In this study, the total error mainly includes the fiber probe spacing error caused by the base plate fabrication, fiber probe installation, the timing error of the oscilloscope and photodetector, and the reading error. The error of the fiber probe spacing caused by the base plate fabrication can be declined by employing femtosecond laser processing technology. Moreover, the reading error can be improved by employing a time-interval measuring instrument with high sampling clock frequency and measuring the principle of the time to voltage converter method.

5. Conclusions and Perspectives

In this paper, we have presented a determination method of detonation velocity of microcharges by employing discrete fiber probes. This method is simple to implement, scalable for multi-channel, and has minimal perturbation to the detonation wave. The measurement system was established, and many detonation velocity experiments were carried out. The experimental results indicate that L = 4 mm is a relatively appropriate spacing for densely arranged fiber probes. The comparative experiments show that the fiber probe method is a better choice to measure the detonation velocity of microcharges without considering the cost.

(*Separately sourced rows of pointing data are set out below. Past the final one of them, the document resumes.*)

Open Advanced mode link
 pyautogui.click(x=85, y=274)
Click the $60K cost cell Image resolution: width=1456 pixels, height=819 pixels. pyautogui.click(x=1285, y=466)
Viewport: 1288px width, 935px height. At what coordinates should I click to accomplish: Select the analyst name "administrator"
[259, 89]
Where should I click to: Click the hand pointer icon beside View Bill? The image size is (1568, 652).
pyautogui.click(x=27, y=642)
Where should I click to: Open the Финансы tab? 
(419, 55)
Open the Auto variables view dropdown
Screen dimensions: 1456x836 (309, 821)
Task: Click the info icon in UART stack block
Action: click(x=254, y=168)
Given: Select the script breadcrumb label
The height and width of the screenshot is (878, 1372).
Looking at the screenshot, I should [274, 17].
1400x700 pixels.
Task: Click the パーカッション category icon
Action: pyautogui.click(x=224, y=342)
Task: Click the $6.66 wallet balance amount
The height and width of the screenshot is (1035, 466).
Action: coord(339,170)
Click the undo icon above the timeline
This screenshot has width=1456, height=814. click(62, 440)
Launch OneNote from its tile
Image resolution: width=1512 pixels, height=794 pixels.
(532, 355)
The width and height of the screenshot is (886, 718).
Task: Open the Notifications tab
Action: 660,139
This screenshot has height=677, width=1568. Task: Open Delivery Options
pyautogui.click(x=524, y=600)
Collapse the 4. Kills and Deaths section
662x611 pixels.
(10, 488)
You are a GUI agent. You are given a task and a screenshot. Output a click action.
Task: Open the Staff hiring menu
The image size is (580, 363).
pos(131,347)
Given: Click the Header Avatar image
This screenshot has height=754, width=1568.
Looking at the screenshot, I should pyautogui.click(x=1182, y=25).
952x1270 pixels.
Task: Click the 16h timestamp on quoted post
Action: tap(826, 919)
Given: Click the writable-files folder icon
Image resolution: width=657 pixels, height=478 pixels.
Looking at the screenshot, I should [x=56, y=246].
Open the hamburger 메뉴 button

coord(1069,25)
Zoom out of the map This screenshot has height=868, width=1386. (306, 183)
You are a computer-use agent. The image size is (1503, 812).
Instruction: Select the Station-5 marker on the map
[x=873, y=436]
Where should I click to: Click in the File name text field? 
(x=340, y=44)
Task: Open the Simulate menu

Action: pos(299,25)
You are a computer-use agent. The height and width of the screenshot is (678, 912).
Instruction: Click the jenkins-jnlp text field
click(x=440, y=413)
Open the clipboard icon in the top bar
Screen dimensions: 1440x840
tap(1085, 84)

The detonation velocity measurement technology for microcharges is still a pressing subject, this study is a preliminary and effective attempt, and more efforts need to be paid in this research. The method reported here can be used to measure the diameter effect curve. The critical charge dimension of the explosive is obtained by the conical charge method which employs fiber probes with a spacing of 4 mm to measure the propagation trajectory of the detonation wave. Then, under the same experimental conditions except for charge dimension, a series of detonation velocity experiments are performed by the method proposed in this paper. In these experiments, the charge size starts from the critical value and increases gradually in a certain increment. Finally, the diameter effect curve under certain conditions can be acquired by plotting a graph of charge dimension against detonation velocity. This work will be the focus of our follow-up research. Moreover, integration of detonation velocity measuring equipment based on discrete ionization probes and fiber probes is also an interesting research direction. Our further work will be performed in the above aspects to promote the research of microcharges.